A federal magistrate judge in Minneapolis has concluded that federal statutes authorize the Department of Justice to use active-duty military lawyers to prosecute civilians, and therefore a court cannot bar those assignments on the ground that they violate the Posse Comitatus Act.
U.S. Magistrate Judge Shannon Elkins reached the ruling in a case brought by a Minnesota defendant who objected to being prosecuted by a member of the armed services. The defendant, Paul Johnson, was charged in January with assaulting a Customs and Border Protection agent during a period when the Trump administration increased immigration enforcement activity in the state.

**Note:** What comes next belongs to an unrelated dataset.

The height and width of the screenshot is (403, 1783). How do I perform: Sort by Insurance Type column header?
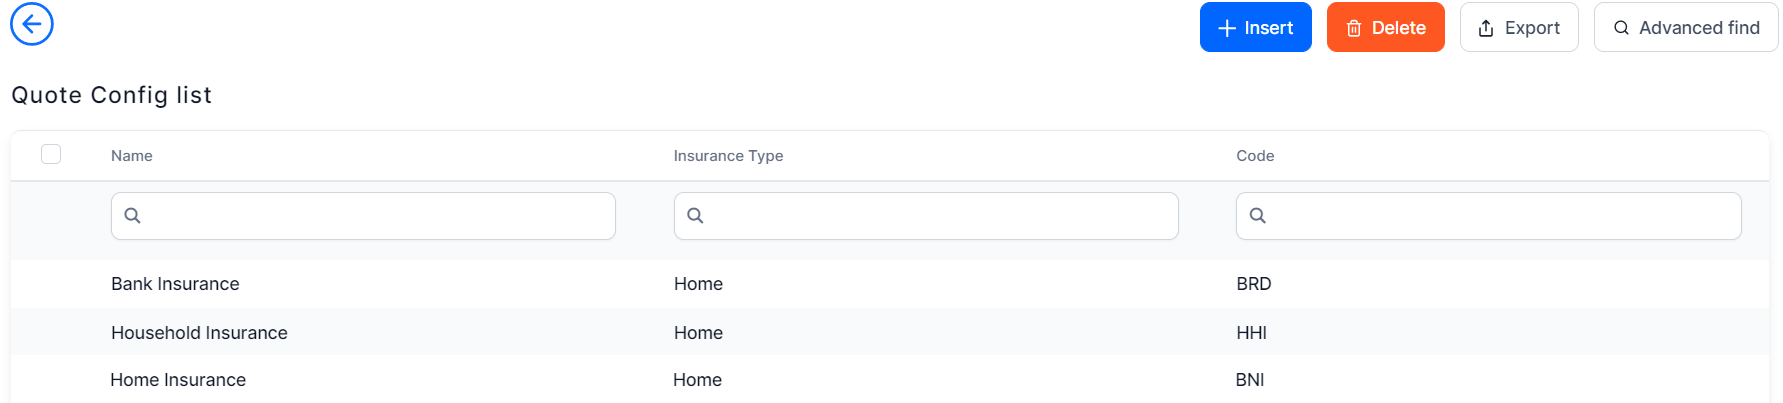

During that enforcement surge, the Department of Defense assigned attorneys from the Judge Advocate General’s Corps to assist the U.S. Attorney’s Office in Minnesota, following earlier deployments of JAG personnel to assist prosecutions in Washington, D.C., and Tennessee.
Johnson’s legal team argued that using JAG attorneys to pursue civilian prosecutions that lack any military connection ran afoul of the Posse Comitatus Act, an 1878 statute that generally restricts military participation in civilian law enforcement. They also relied on Department of Defense regulations that, the defense said, limit JAG prosecutions to matters in which the military has an interest. The defense asked the court to remove the military attorney from the case. The challenge attracted broader attention after 11 former JAG lawyers filed a supporting brief, warning that the government had "crossed a perilous line."

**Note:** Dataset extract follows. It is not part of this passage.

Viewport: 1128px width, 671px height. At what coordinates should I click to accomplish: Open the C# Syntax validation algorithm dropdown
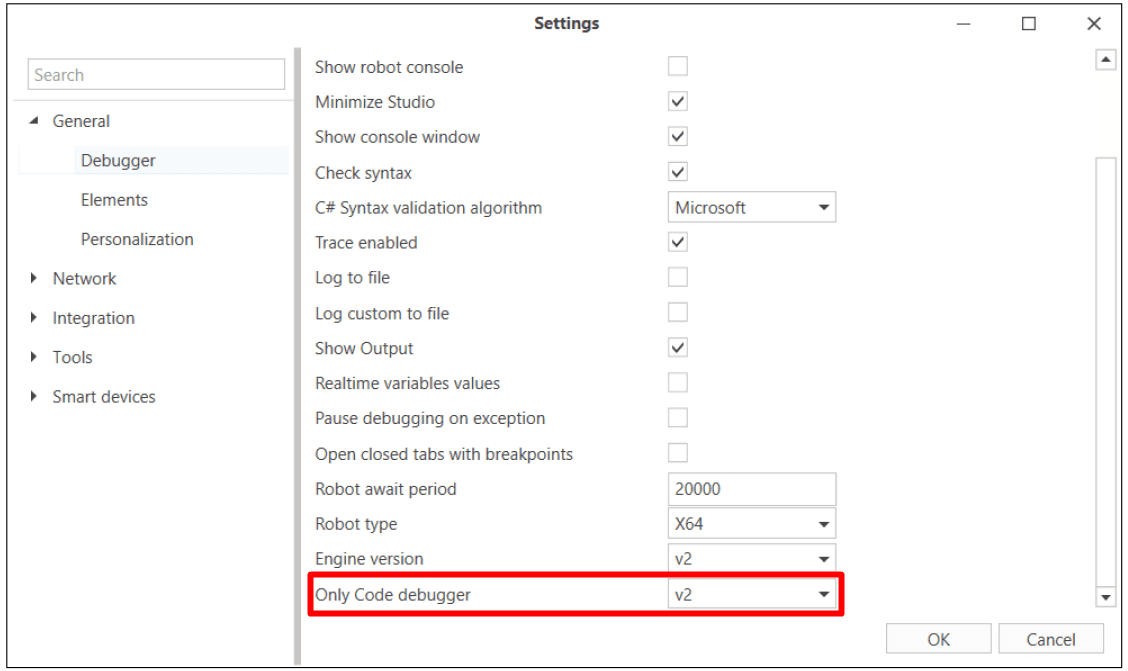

Judge Elkins disagreed with the defendant’s contention that the practice violated federal law. She found that Congress, through two other statutes, had created exceptions to the Posse Comitatus Act that permit the attorney general to appoint active military personnel as special assistant U.S. attorneys (SAUSAs) to prosecute civilians. In her written ruling she stated: "If Congress passes statutes giving the Department of Justice the authority to appoint active military personnel as SAUSAs to prosecute civilians, that is the law."
At the same time, Elkins acknowledged an element of the defense’s position. She agreed that the appointment at issue in Johnson’s case ran afoul of binding Defense Department regulations, which confine JAG attorneys to prosecutions "in which the Army has an interest." The judge noted that those regulations describe it as "ill-advised" for JAG lawyers to pursue civilian prosecutions that lack a military nexus.
Despite finding a regulatory inconsistency, the magistrate concluded that the court lacked authority to disqualify the military lawyer assigned to Johnson’s prosecution on that basis. The ruling leaves open the statutory authorization that the judge determined supersedes the regulatory limitation in this context.
Kevin Riach, counsel for the defendant, said he plans to appeal the decision. Requests for comment sent to representatives of the U.S. Attorney’s Office in Minnesota were not returned.
Case background and legal posture
The dispute centers on the tension between a long-standing statutory prohibition on military participation in civilian law enforcement and congressional statutes that the judge interpreted as exceptions permitting DOJ appointments of active-duty military lawyers as SAUSAs. The defense emphasized statutory and regulatory constraints while the government relied on the authority conferred by Congress.
Current status
The magistrate’s decision allows the use of the JAG attorney to continue in the prosecution of Paul Johnson. The defense has signaled it will pursue appellate review of Elkins’s ruling.